Spurs – Man City Preview: Pessimism Abounds

An early preview, as I’m off gallivanting for the weekend, and for the second time in a week this all looks rather ominous. City’s charming social experiment into whether money can indeed buy you everything has turned them into something approaching the equal of the United side that so emphatically dismantled us last week.The visit of City presents us with two potential strategies: close our eyes, curl up into a small ball and panic; or get Messrs Hudd and/or Modric on the pitch pronto. Kranjcar and Livermore offer technique and enthusiasm respectively, but looked every inch our sixth- and seventh-choice central midfielders against United, and a step up in quality is desperately needed this week.

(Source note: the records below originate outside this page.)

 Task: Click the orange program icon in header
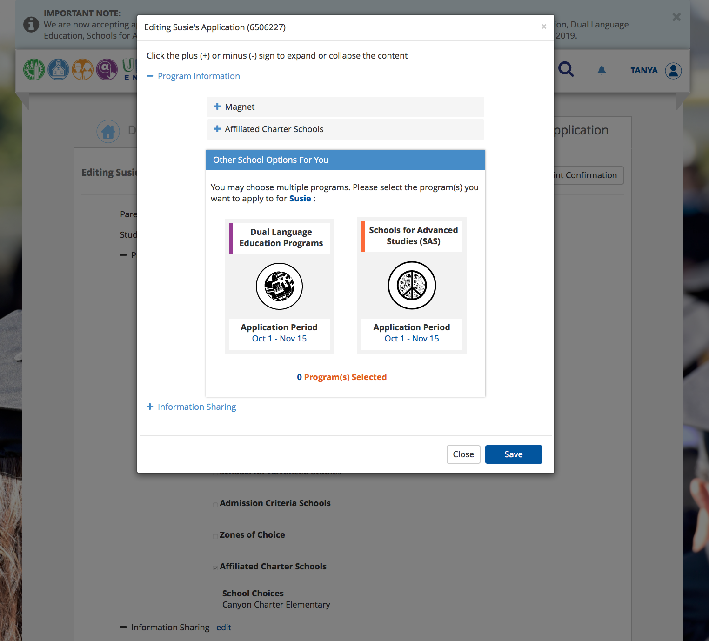(x=82, y=70)
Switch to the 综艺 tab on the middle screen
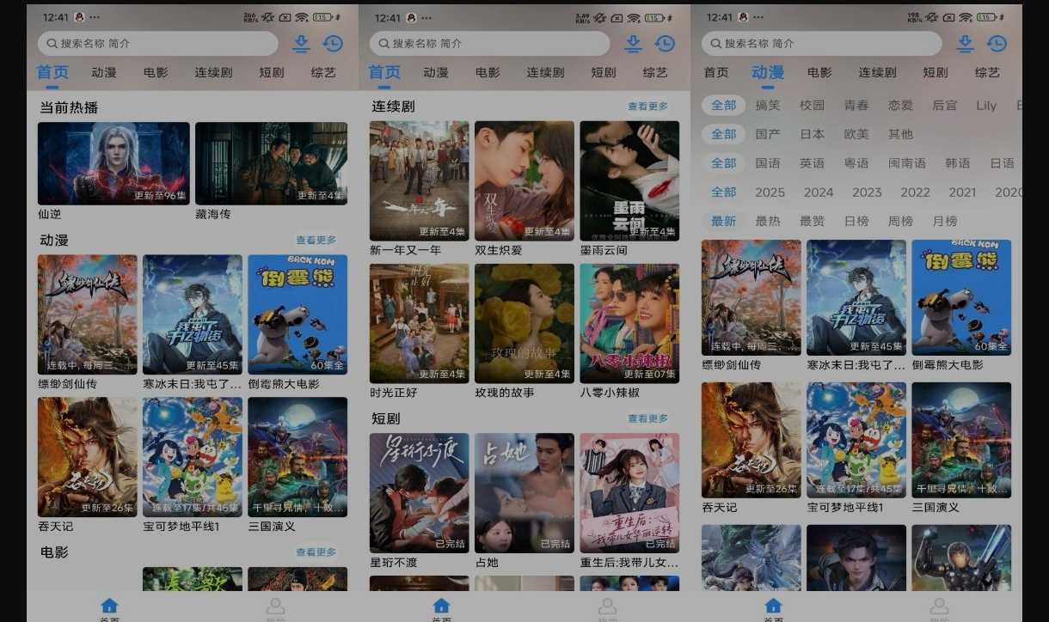Screen dimensions: 1049x622 tap(655, 72)
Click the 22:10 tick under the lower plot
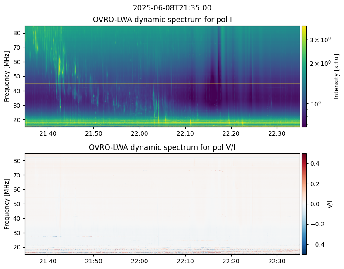344x269 pixels. pyautogui.click(x=185, y=261)
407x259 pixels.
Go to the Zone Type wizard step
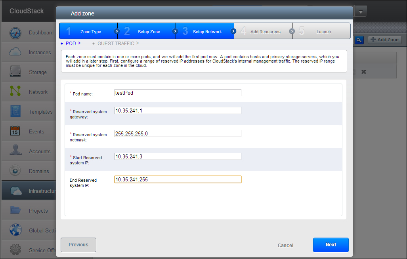(x=88, y=32)
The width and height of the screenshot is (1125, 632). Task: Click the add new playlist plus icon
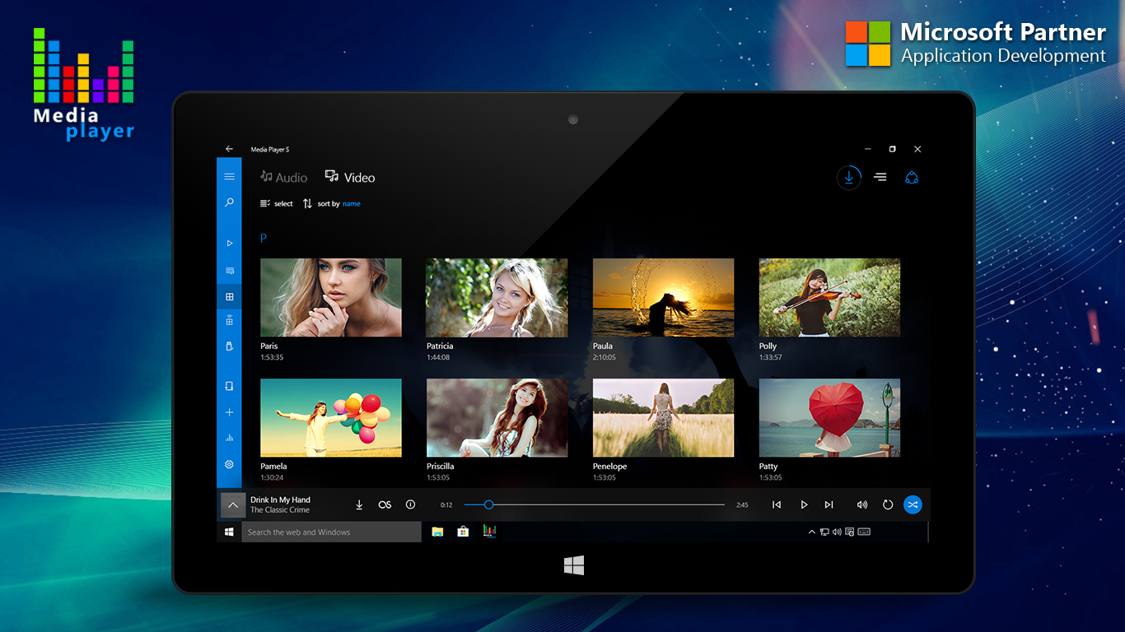click(x=229, y=412)
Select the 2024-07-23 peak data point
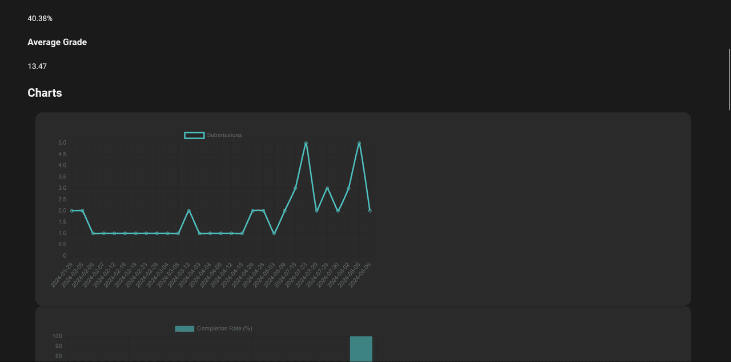731x362 pixels. 306,143
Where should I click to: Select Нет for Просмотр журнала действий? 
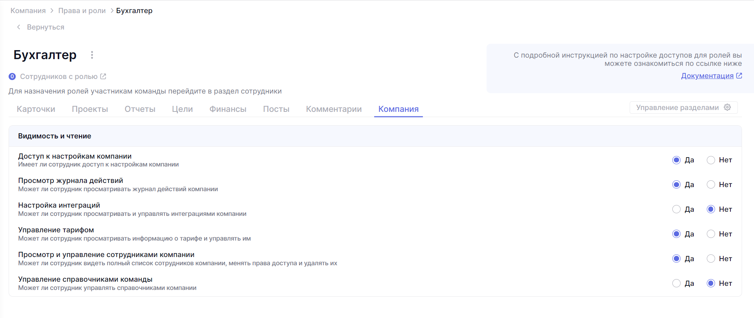711,184
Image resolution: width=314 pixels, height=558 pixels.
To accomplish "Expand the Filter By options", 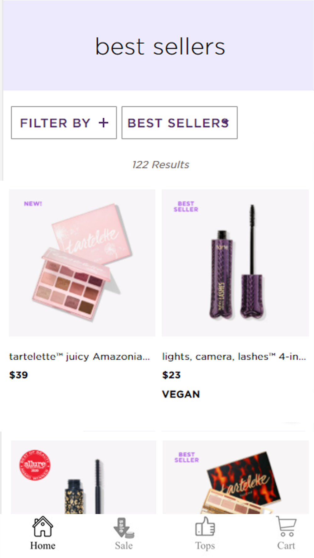I will click(x=64, y=123).
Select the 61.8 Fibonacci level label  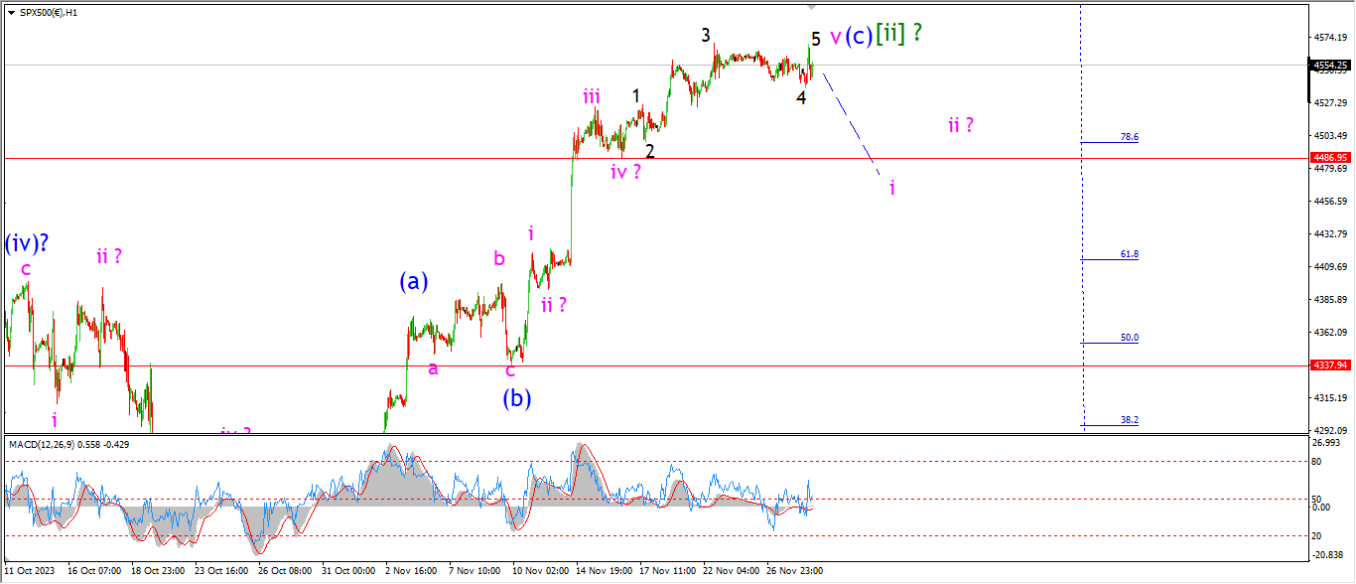click(1129, 254)
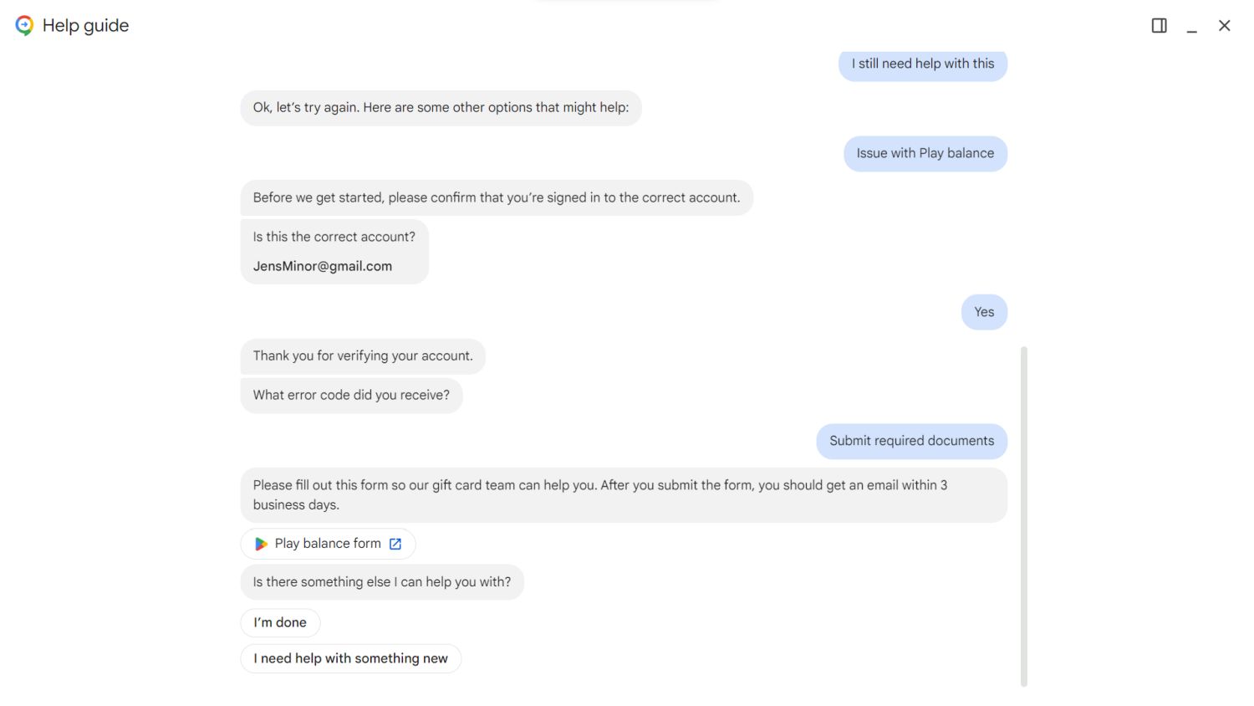Select "I need help with something new"
This screenshot has width=1254, height=706.
click(x=350, y=658)
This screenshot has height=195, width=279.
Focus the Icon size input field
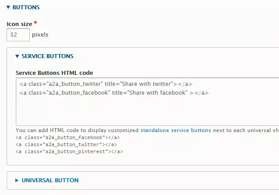(x=18, y=35)
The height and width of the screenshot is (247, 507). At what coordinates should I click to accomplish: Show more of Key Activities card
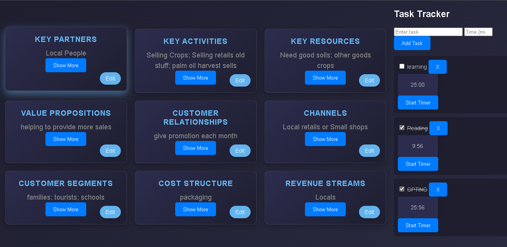(x=195, y=78)
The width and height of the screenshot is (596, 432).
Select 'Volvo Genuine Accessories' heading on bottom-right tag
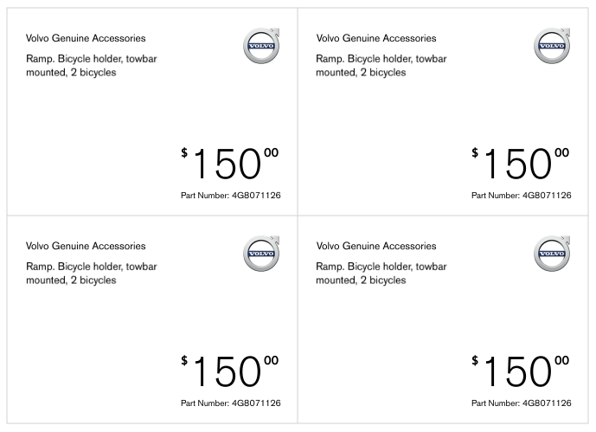[376, 246]
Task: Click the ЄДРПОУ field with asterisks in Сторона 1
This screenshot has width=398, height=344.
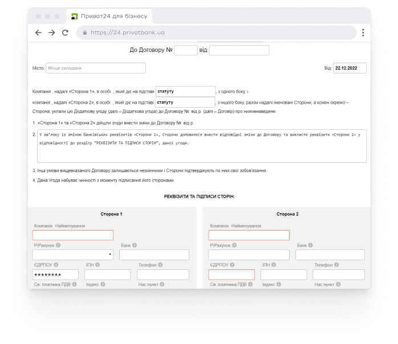Action: 55,275
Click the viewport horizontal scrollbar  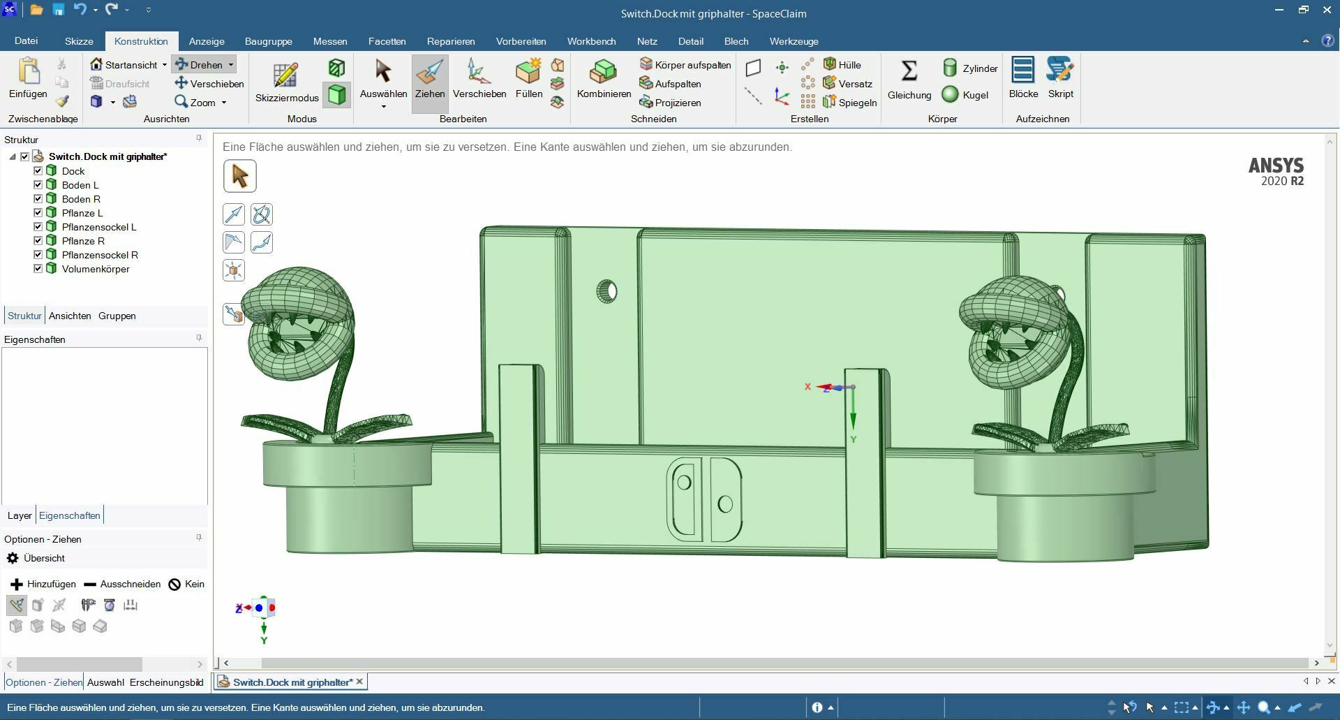[x=768, y=663]
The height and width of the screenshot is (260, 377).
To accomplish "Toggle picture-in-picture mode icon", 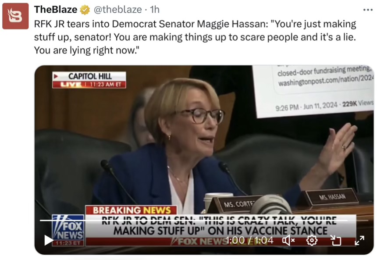I will pos(336,240).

It is possible that Jenas might also compete for a starting berth on Sunday, and while this chap did once play in central midfield against Brazil, his presence would not inspire confidence in anyone other than our visitors.

Adebayor?

At the time of writing I’m a little unsure, but presume that Adebayor will be ineligible against his parent club, which would be rather exasperating after an 18-month wait for a decent striker. Given the relative toothlessness of the Defoe-VDV combo last week it will be interesting to see whether ‘Arry gives them another whirl on Sunday, but Pav’s performance on Thursday night hardly made an irresistible case for inclusion.

Elsewhere On The Pitch

While central midfield will be a critical area, Lennon and Bale could also be key, their match-ups against Clichy and Richards respectively making for a jolly lip-smacking prospect. Elsewhere, ‘Arry will have to choose between Corluka and Walker, while Friedel will presumably retain his spot.

‘Tis a measure of the deflating effects of last week, in terms of performance as much as result, that my capacity for optimism in even the bleakest situations as a Spurs fan has been all but extinguished. Pessimism abounds at AANP Towers. Even as the home side I fear we will struggle. Fingers crossed and prayers offered that our heroes prove me wrong.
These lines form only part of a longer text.